Apesar de seu sabor político inconfundível – o órgão original havia sido estabelecido unilateralmente pelo ex-primeiro-ministro malaio Mahathir Mohamad – seu raciocínio era sólido o suficiente. A invasão do Iraque não podia “ser justificada por qualquer interpretação razoável do direito internacional” e ameaçava “nos devolver a um mundo em que a lei da selva prevalece sobre o estado de direito, com consequências potencialmente desastrosas para os direitos humanos não apenas dos iraquianos, mas das pessoas em toda a região e no mundo”.

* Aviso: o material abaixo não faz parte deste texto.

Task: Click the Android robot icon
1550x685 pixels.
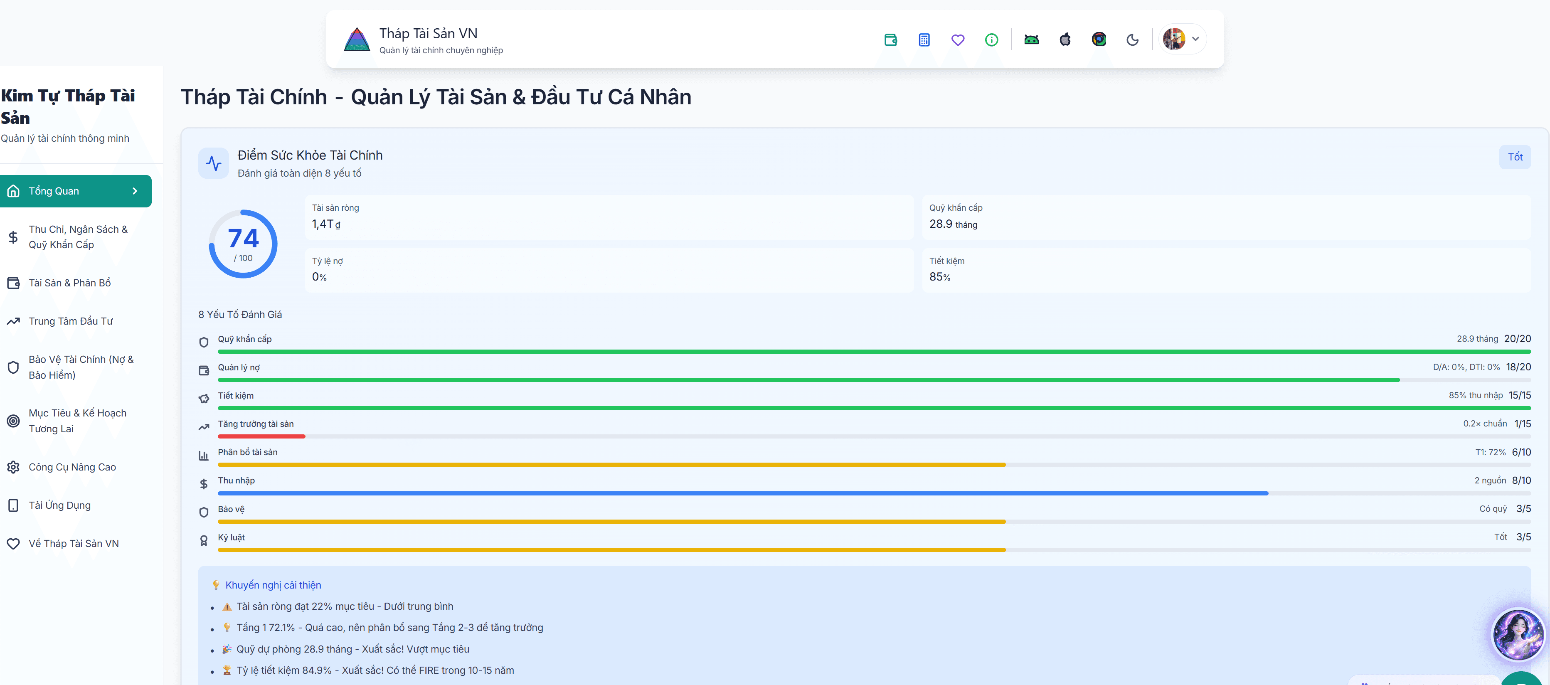Action: click(x=1031, y=40)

A SEARCH Foundation, com sede em Sydney, também resolveu apresentar uma queixa ao TPI em 2012, esperando que o órgão conduzisse uma investigação e emitisse um mandado de prisão de Howard. Em setembro de 2013, uma denúncia foi apresentada por Peter Murphy, secretário da Fundação, alegando, entre uma série de crimes, a prática de atos de agressão, violação do direito internacional humanitário e dos direitos humanos e crimes contra a paz. O esforço falhou, deixando Howard irritantemente livre.

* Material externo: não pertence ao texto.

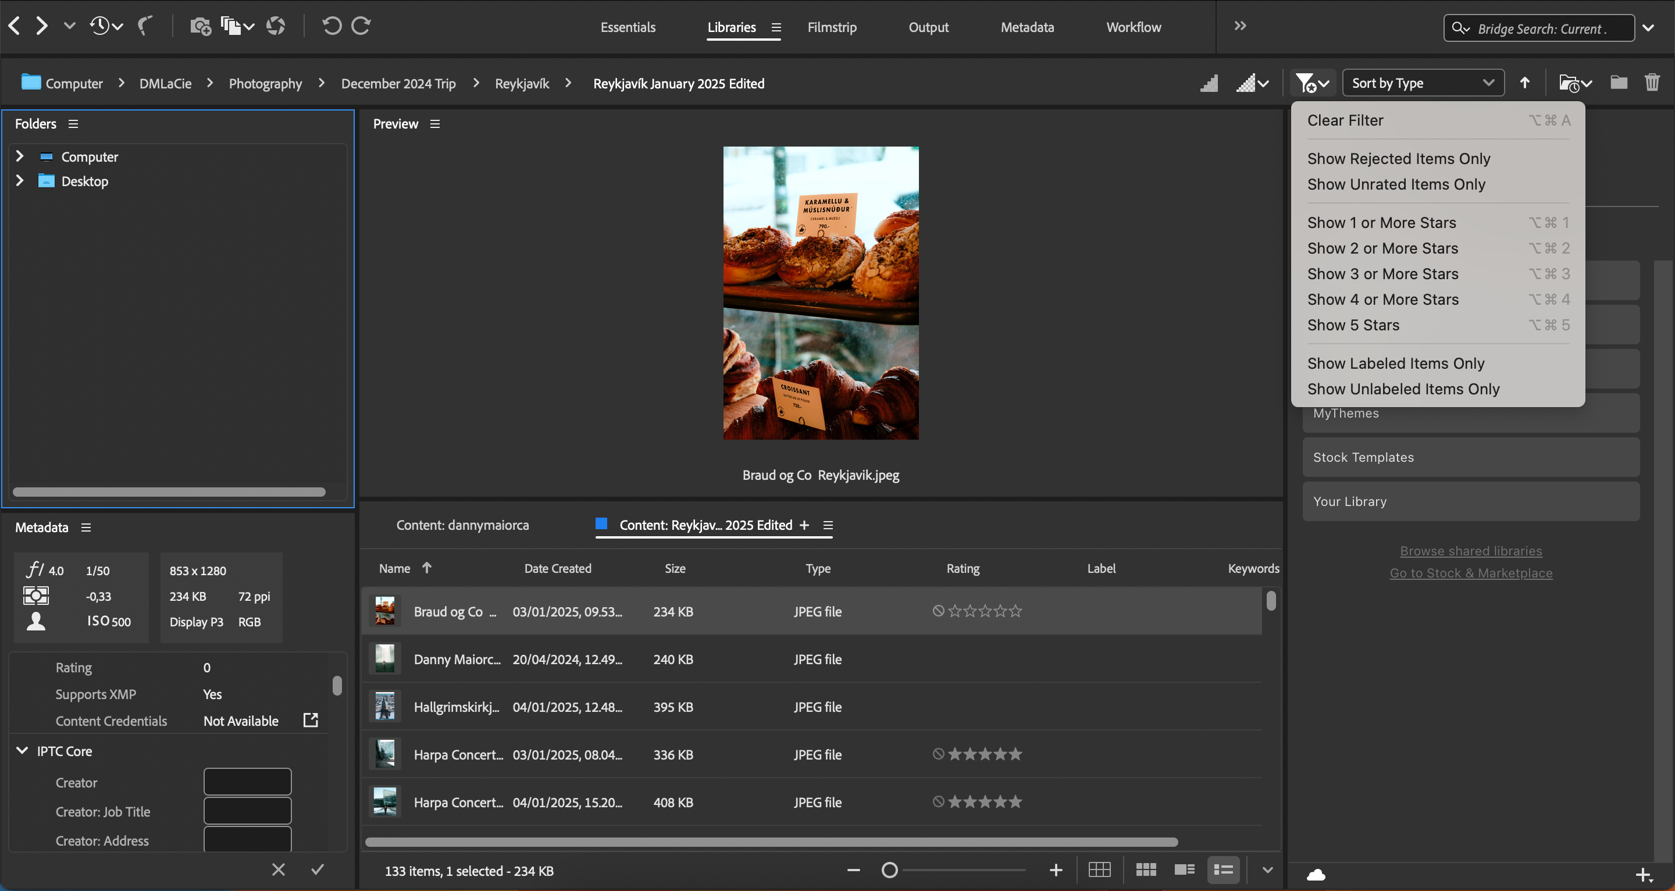The height and width of the screenshot is (891, 1675).
Task: Open Go to Stock & Marketplace link
Action: [1471, 573]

Em duas décadas, os Estados Unidos ainda se encontram envolvidos no Iraque, com 2.500 soldados estacionados em uma capacidade que provavelmente não será interrompida tão cedo. Dito isso, os paralelos com o Afeganistão já estão sendo traçados. Em 2022, o chefe cessante do Comando Central dos EUA, general da Marinha Frank McKenzie, realizou seu sonho sobre o que aconteceria. “Você quer chegar ao estado em que as nações e os elementos de segurança dessas nações possam lidar com uma ameaça extremista violenta sem o nosso apoio direto.”

Ironicamente, tais ameaças extremistas violentas tiveram mais do que uma pequena ajuda em sua criação a partir da própria intervenção desastrosa de Washington. Por fim, os iraquianos simplesmente teriam de aceitar “receber uma parcela maior de toda a capacitação que estamos fazendo agora”.

A calamidade do Iraque também é um alerta salutar para os países dispostos a se juntar a qualquer esforço liderado pelos Estados Unidos, ou confiar na boa graça do poder de Washington. Ser inimigo dos Estados Unidos pode ser perigoso, mas, como nos lembra Henry Kissinger, ser amigo pode ser fatal.